<<<<

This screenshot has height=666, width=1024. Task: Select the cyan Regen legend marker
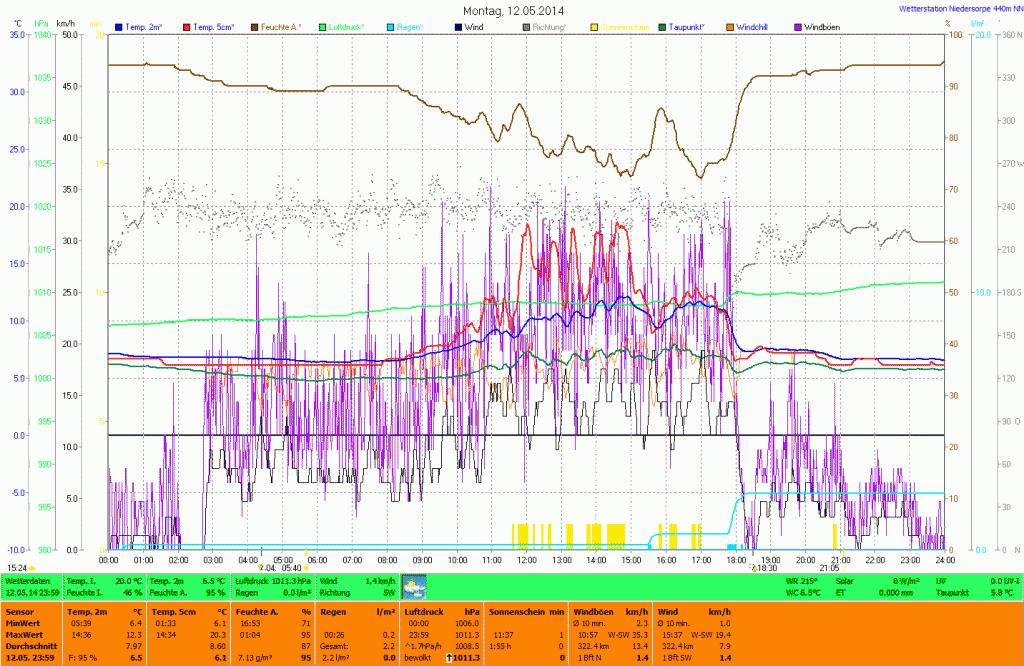390,25
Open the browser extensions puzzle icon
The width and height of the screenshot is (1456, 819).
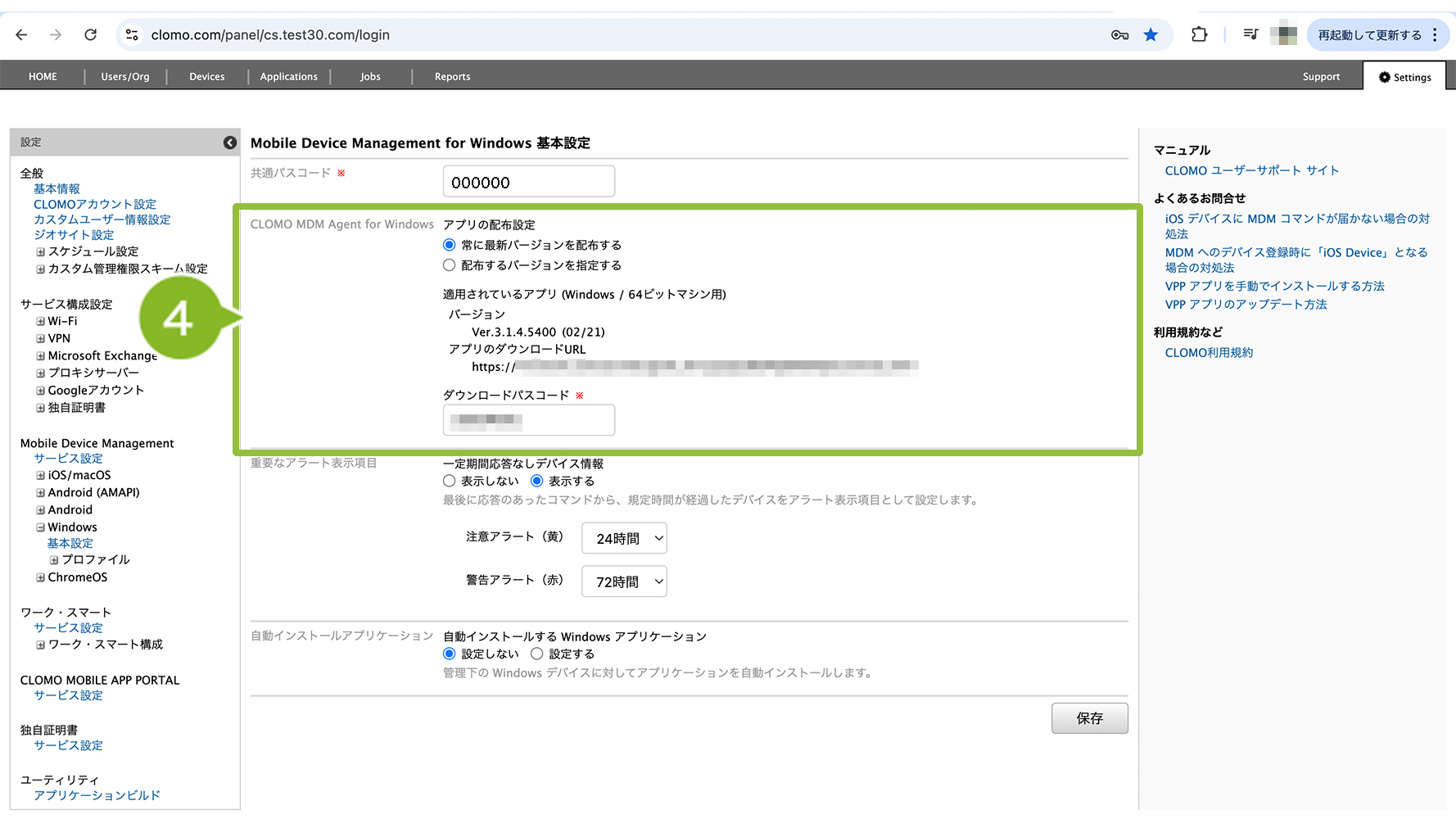[x=1199, y=34]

>>>>

> [AIM] From the records, copy each line containing the word "width", matching case exactly.

> [RESPONSE TO THE EXERCISE]
This screenshot has height=666, width=1024. Task: Select the cyan Regen legend marker
The width and height of the screenshot is (1456, 819).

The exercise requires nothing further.